No hay nada como el reconocimiento para empezar a existir. Hasta ese día, se había pasado todos los descansos matutinos encerrada en el lavabo de chicas. Eludía su reflejo y se encerraba siempre en el cubículo que quedaba más cerca de los ventanales. Así podía escuchar las voces del patio, el eco de otros niños que corrían y se perseguían. De otros adolescentes que fumaban y conspiraban.
Begoña rompió la cáscara del váter apenas unos meses antes de que cayera un muro más viejo y más diabólico, el de Berlín. Y solo tres días antes de que un tal George Bush reconquistara el poder republicano en los Estados Unidos.
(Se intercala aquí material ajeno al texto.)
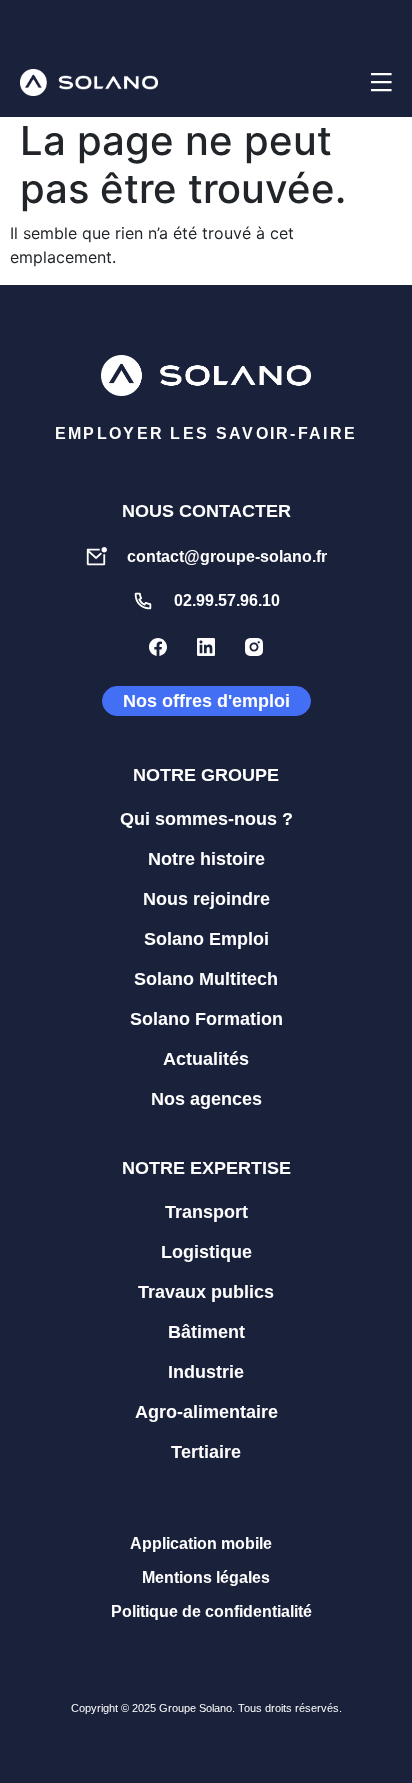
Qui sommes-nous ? (206, 819)
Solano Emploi (206, 939)
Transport (206, 1212)
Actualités (206, 1059)
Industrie (206, 1372)
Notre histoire (206, 859)
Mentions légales (206, 1577)
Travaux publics (206, 1292)
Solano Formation (206, 1019)
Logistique (206, 1252)
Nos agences (206, 1099)
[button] (331, 82)
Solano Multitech (206, 979)
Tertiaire (206, 1452)
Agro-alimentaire (206, 1412)
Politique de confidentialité (211, 1611)
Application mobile (201, 1543)
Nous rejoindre (206, 899)
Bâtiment (206, 1332)
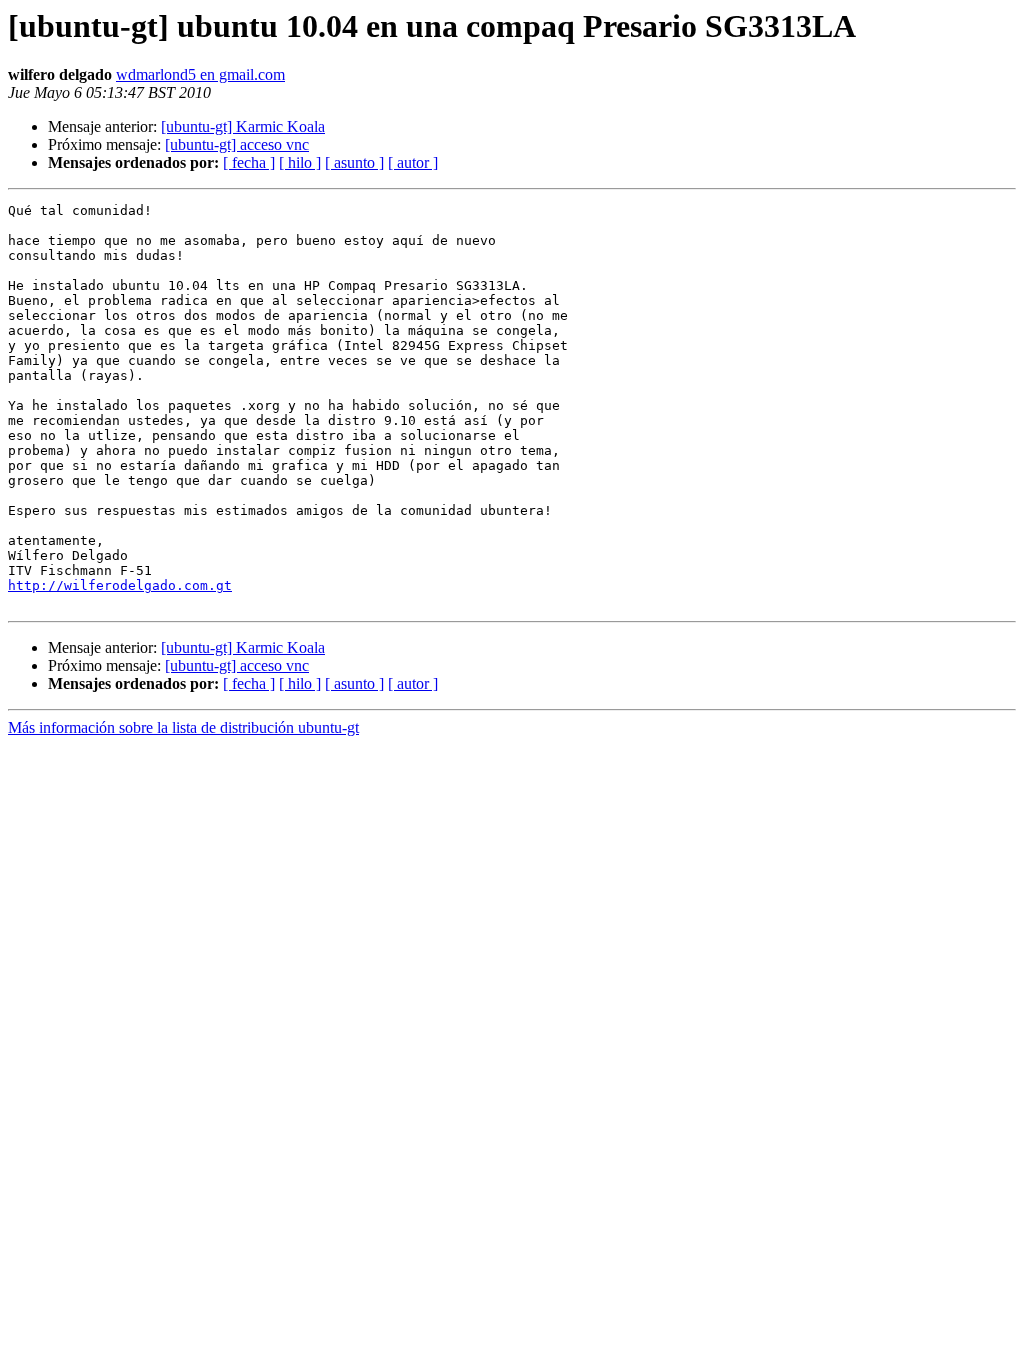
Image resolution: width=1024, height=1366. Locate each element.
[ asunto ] (354, 162)
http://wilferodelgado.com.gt (120, 585)
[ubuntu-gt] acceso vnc (237, 144)
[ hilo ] (300, 162)
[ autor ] (413, 162)
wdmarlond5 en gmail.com (200, 74)
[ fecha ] (249, 162)
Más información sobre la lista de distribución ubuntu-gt (183, 727)
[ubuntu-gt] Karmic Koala (243, 126)
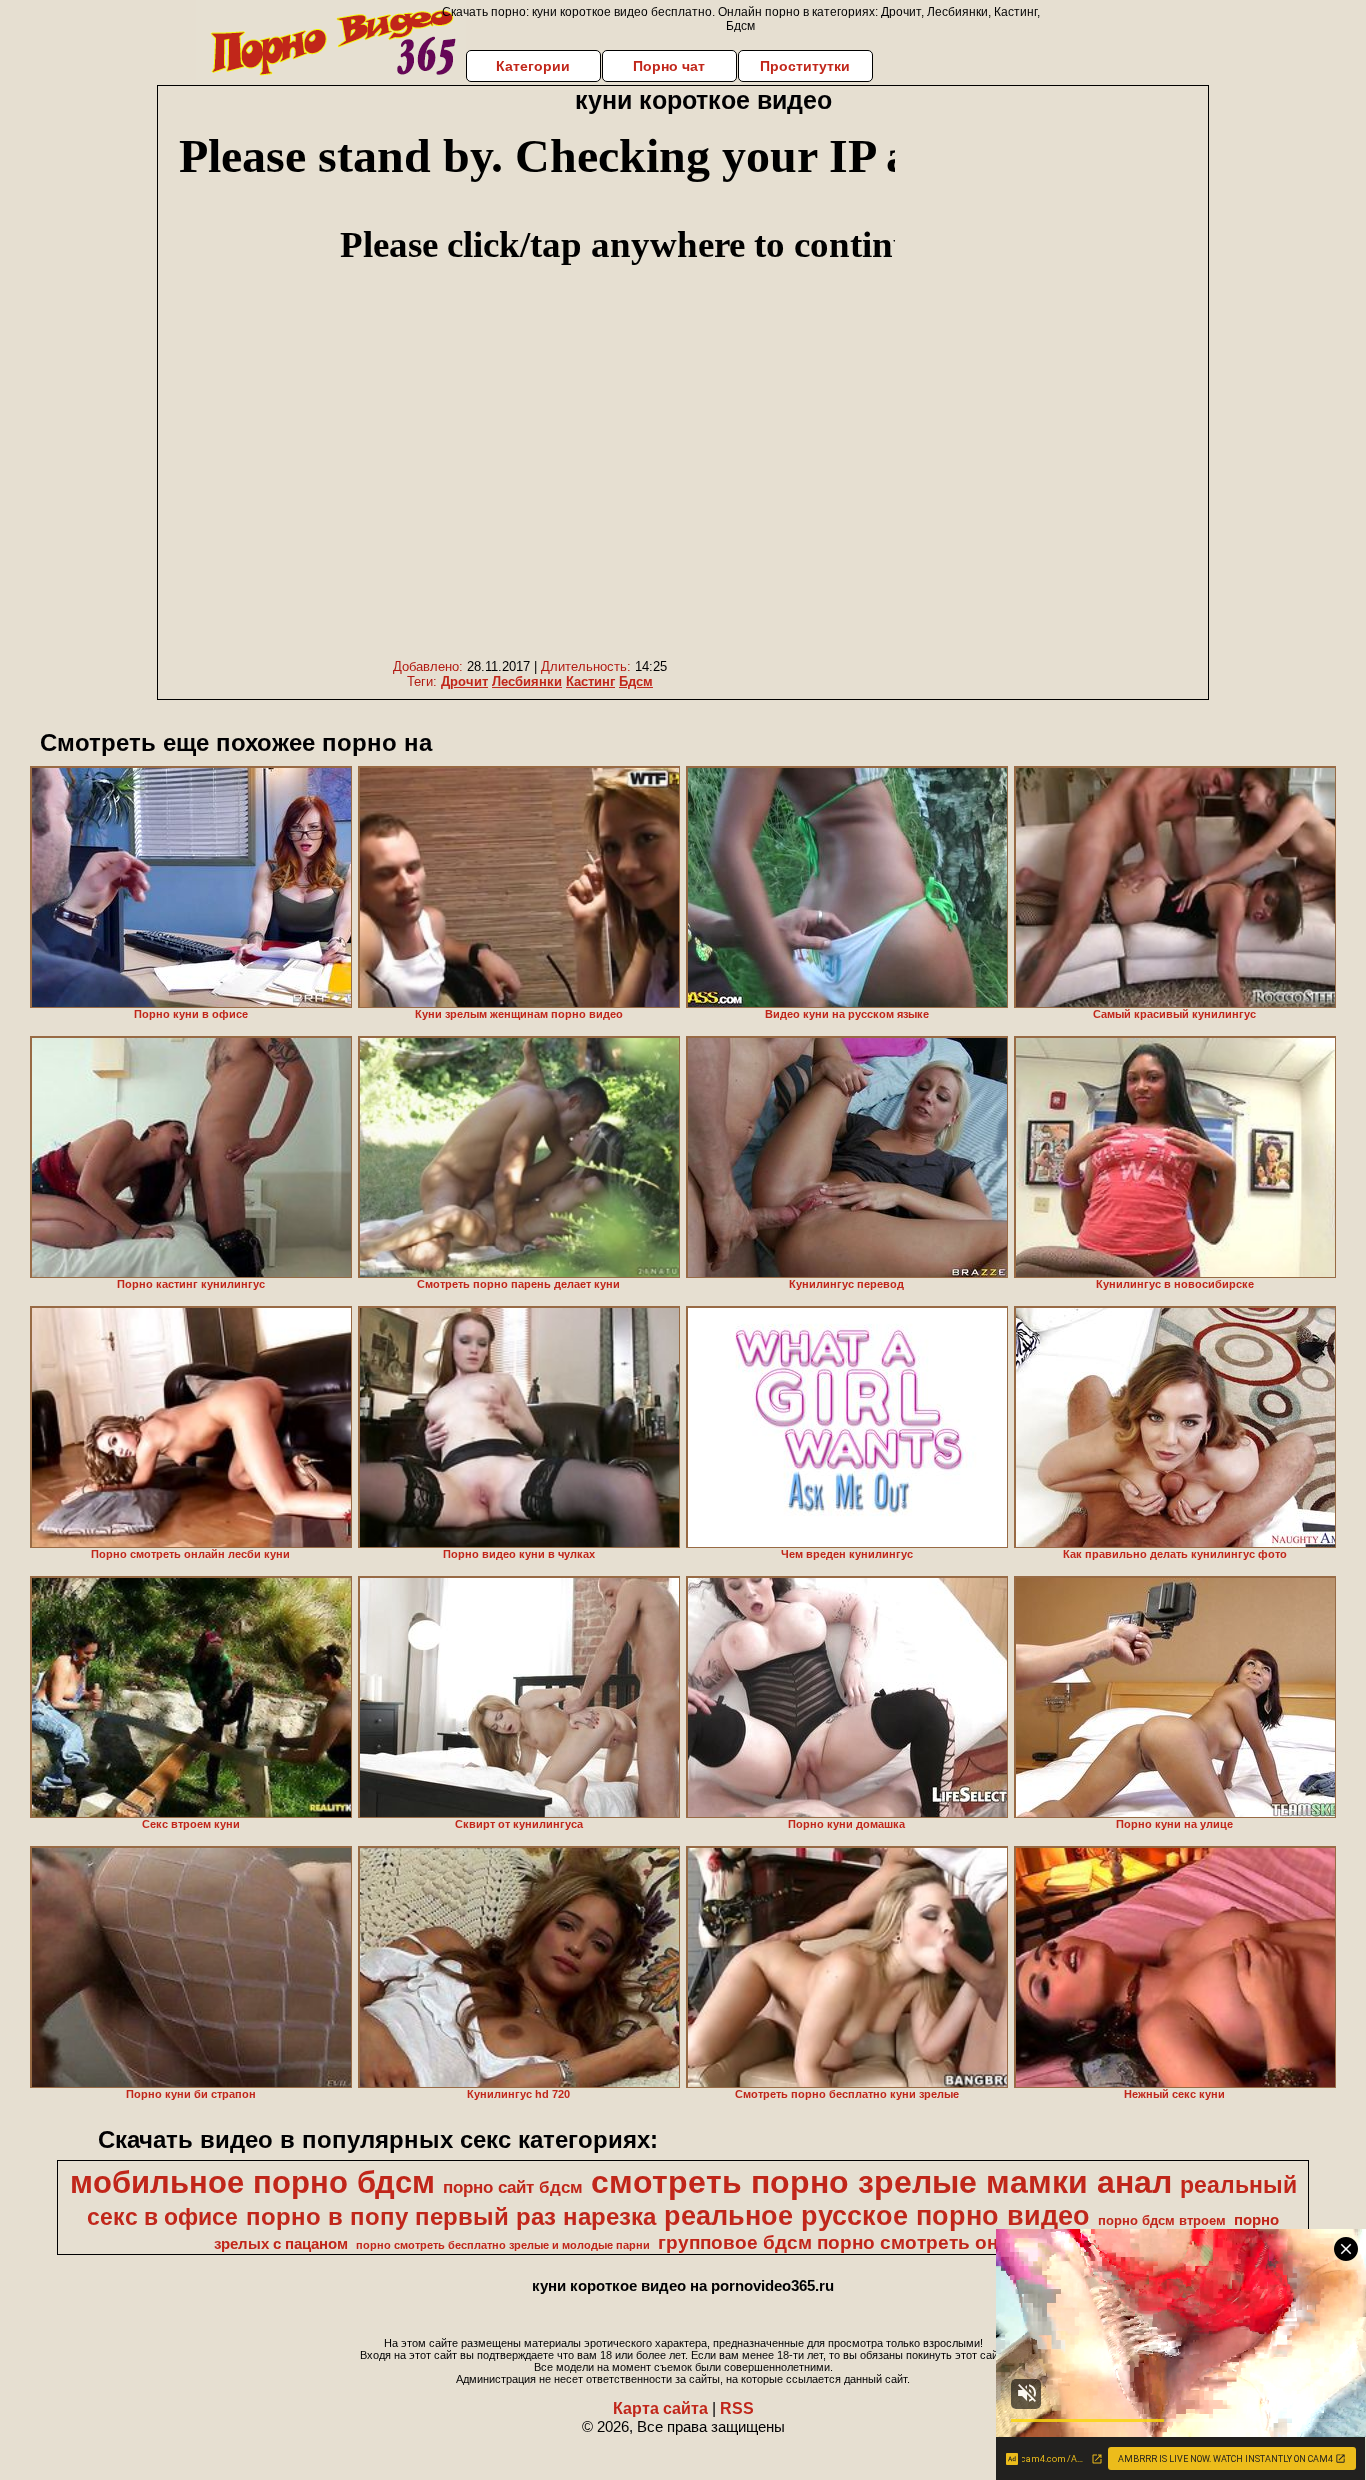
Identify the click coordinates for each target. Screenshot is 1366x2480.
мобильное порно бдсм (252, 2182)
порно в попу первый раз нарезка (451, 2216)
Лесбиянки (527, 681)
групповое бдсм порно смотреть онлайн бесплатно (903, 2242)
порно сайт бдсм (513, 2187)
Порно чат (669, 66)
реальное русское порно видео (877, 2216)
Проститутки (805, 66)
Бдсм (636, 681)
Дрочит (464, 681)
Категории (533, 66)
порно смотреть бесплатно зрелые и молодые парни (503, 2245)
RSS (737, 2408)
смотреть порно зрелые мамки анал (881, 2182)
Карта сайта (660, 2408)
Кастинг (590, 681)
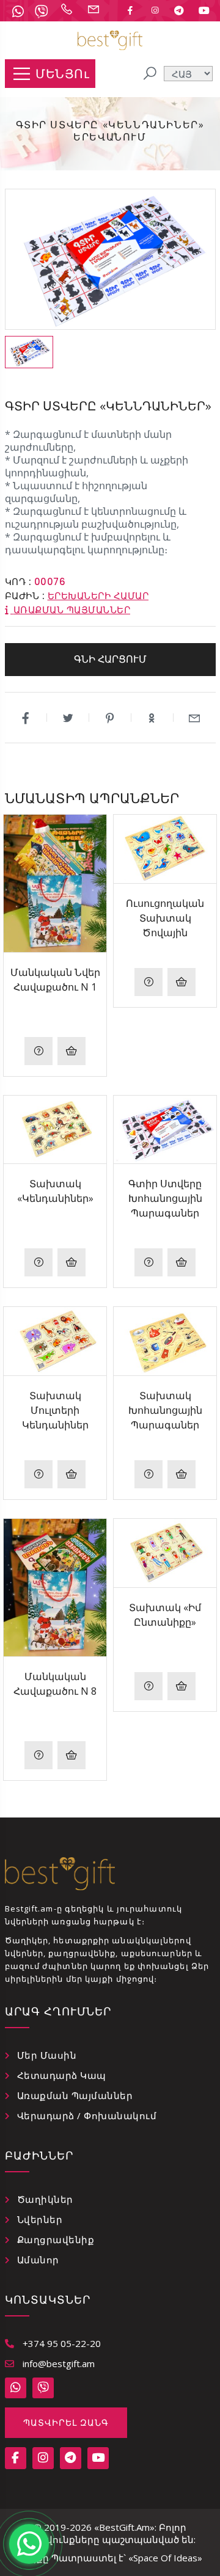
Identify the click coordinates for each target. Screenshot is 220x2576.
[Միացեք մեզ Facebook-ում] (130, 10)
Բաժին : (25, 595)
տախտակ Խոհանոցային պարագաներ (165, 1410)
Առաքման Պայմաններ (75, 2095)
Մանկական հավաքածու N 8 (55, 1684)
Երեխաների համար (98, 595)
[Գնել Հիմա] (71, 1051)
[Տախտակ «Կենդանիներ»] (55, 1130)
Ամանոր (38, 2260)
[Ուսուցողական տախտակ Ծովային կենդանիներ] (165, 849)
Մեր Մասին (47, 2055)
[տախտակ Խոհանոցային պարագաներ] (165, 1341)
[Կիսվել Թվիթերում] (68, 717)
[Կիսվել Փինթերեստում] (110, 717)
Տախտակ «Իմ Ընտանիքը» (165, 1615)
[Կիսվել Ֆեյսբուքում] (26, 717)
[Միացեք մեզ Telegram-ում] (179, 10)
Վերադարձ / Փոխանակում (87, 2115)
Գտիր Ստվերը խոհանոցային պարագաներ (165, 1198)
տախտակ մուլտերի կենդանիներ (55, 1410)
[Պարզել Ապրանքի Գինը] (38, 1051)
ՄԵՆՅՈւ (62, 73)
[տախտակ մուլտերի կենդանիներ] (55, 1341)
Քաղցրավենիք (56, 2239)
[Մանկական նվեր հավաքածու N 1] (55, 883)
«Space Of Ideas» (165, 2558)
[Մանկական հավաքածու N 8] (55, 1587)
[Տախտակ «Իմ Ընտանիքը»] (165, 1553)
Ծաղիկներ (45, 2199)
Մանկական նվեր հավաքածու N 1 (55, 980)
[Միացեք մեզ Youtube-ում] (204, 10)
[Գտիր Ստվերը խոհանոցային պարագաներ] (165, 1130)
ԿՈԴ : (18, 581)
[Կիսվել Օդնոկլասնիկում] (152, 717)
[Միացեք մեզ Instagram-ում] (155, 10)
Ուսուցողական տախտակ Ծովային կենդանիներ (165, 918)
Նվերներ (40, 2219)
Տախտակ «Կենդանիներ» (55, 1191)
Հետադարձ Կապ (61, 2075)
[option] (29, 352)
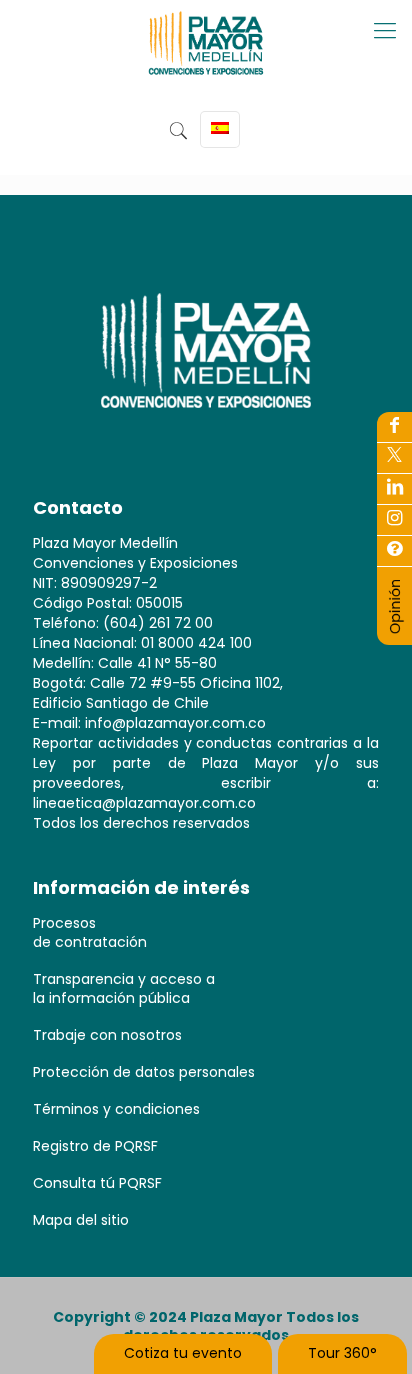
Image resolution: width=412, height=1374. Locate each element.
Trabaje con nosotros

Se armó de valor, se parapetó en la niebla y salió al exterior. Se sentiría como un astronauta al pisar la Luna. Caminó sin rumbo, rodeó la pista de tierra y se cruzó con las piernas largas y constantes de los escuálidos superdotados. Subió la cuesta que daba a la piscina cubierta y sintió la proximidad del cloro y quizá se mareara. Aunque quizá la piscina solo existiera en su imaginación. La niebla cubría la montaña, parecía desplegarse sobre la cumbre de Barcelona como un gas lacrimógeno. Después de su autoinfligida cuarentena, estar flanqueada por tantos niños la abrumó. Respiró hondo, decidió salir al encuentro de la invisibilidad y, entonces, sucedió.
Aleix estaba sentado en la barandilla.
«Brillaba. Como si alguien hubiese tendido un hilo que venía del cielo. Tenía un aura inexplicable. Era un ángel. Me quedé perturbada. Me enamoré platónica e inmediatamente, aunque nunca pensé que fuéramos a cruzar nunca una palabra», confiesa Begoña.